The Quickening by Julie Myerson

The Quickening by [Myerson, Julie]The Quickening is one of a series of shortish horror novels commissioned by Hammer from authors who aren't generally known for writing horror. Other writers who have written for Hammer include Jeanette Winterson, DBC Pierre, Helen Dunmore and Sophie Hannah, and this offering is from Julie Myerson.

Pregnant Rachel has just married Dan after a surprise proposal, and Dan has booked, also as a surprise, a honeymoon to Antigua. But as soon as they arrive, Rachel starts to feel uneasy. Objects move and disappear. Food suddenly tastes of blood. A strange man in a grey suit seems to have something he wants to tell her. And a few days into the holiday, a woman is murdered.

I did like the choice of setting, as it's unusual for ghost stories to be set in hot, bright, sunny environments, and I'm a firm believer that idyllic tropical locations can be just as oppressive and frightening as dark and gloomy ones. There's also some interesting things to be said about how the line between caring for someone and bullying them can be a very fine one.

The plot though is weak and largely predictable and the pace is very uneven with a rushed and slightly incoherent ending that comes after a plodding and repetitive build-up. All the direct speech is rendered without quotation marks, which works perfectly well in some novels but adds nothing to this one and simply irritates.

While I don't need characters to be likeable to enjoy a book, I do need them to be interesting, and nobody in this book fulfils that requirement. Rachel is a weak, insipid woman, the sort who picks at food and shows zero enthusiasm for pretty much anything, and despite everything she goes through I found it hard to sympathise with her. Dan is patronising and overbearing and it's hard to see what on earth Rachel could possibly have seen in him in the first place. It's obvious that something has to give, and what that something will probably be. The horror isn't particularly frightening, and the sense of claustrophobia comes more from being stuck with Rachel and her endless passivity than from any creeping unease.

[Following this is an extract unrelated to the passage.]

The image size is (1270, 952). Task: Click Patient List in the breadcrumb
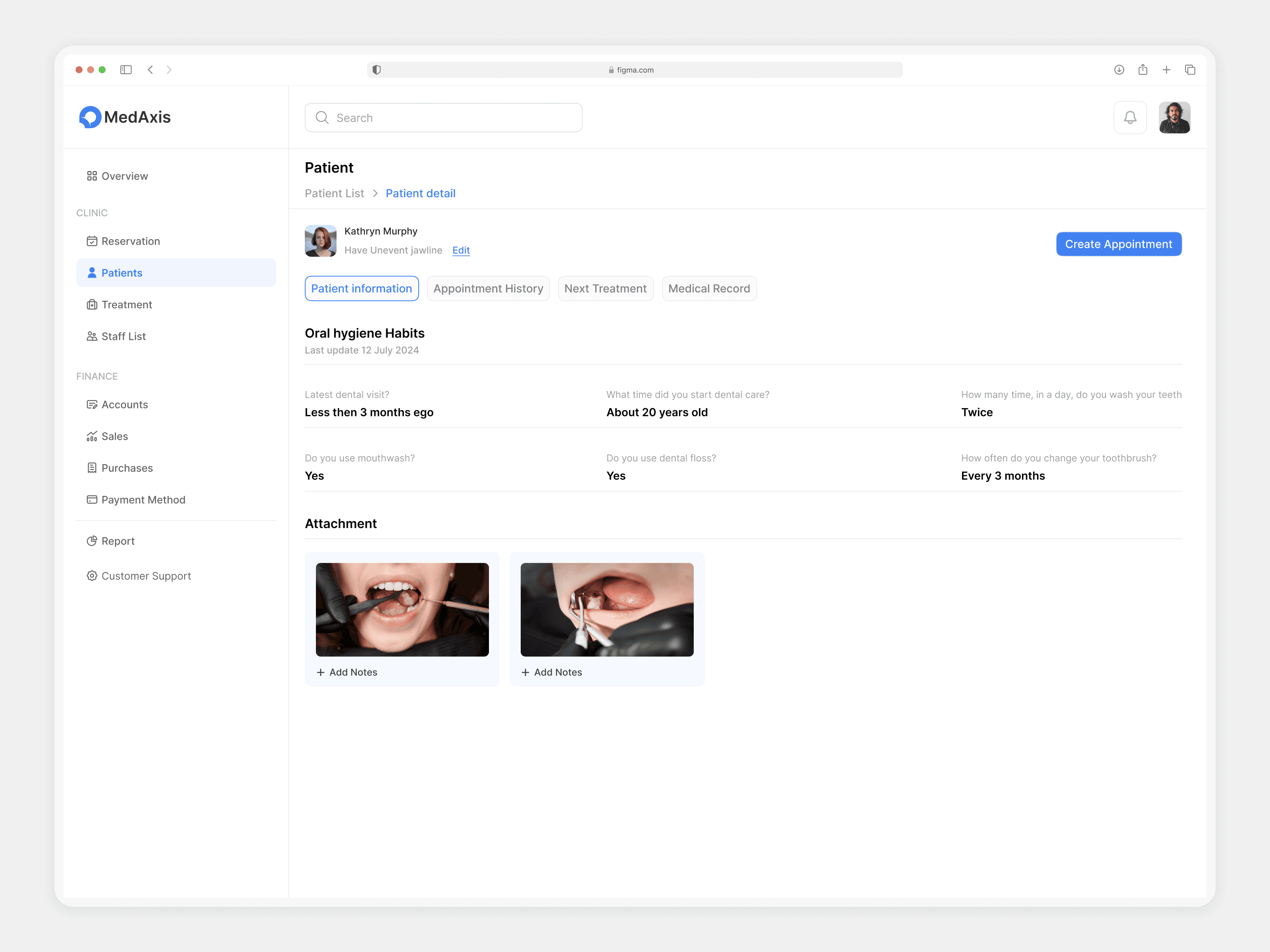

I've no idea how long Rachel and Dan''s honeymoon was actually supposed to be, but no fictional holiday has ever felt more implausibly lengthy and eventful or more peppered with stereotypical characters, and I include in that the one enjoyed by Keith Barron and Gwen Taylor in Duty Free. At the point four-fifths of the way through The Quickening when Dan mentions they've 'only' got 10 days left to go, I actually laughed out loud, and not in a good way.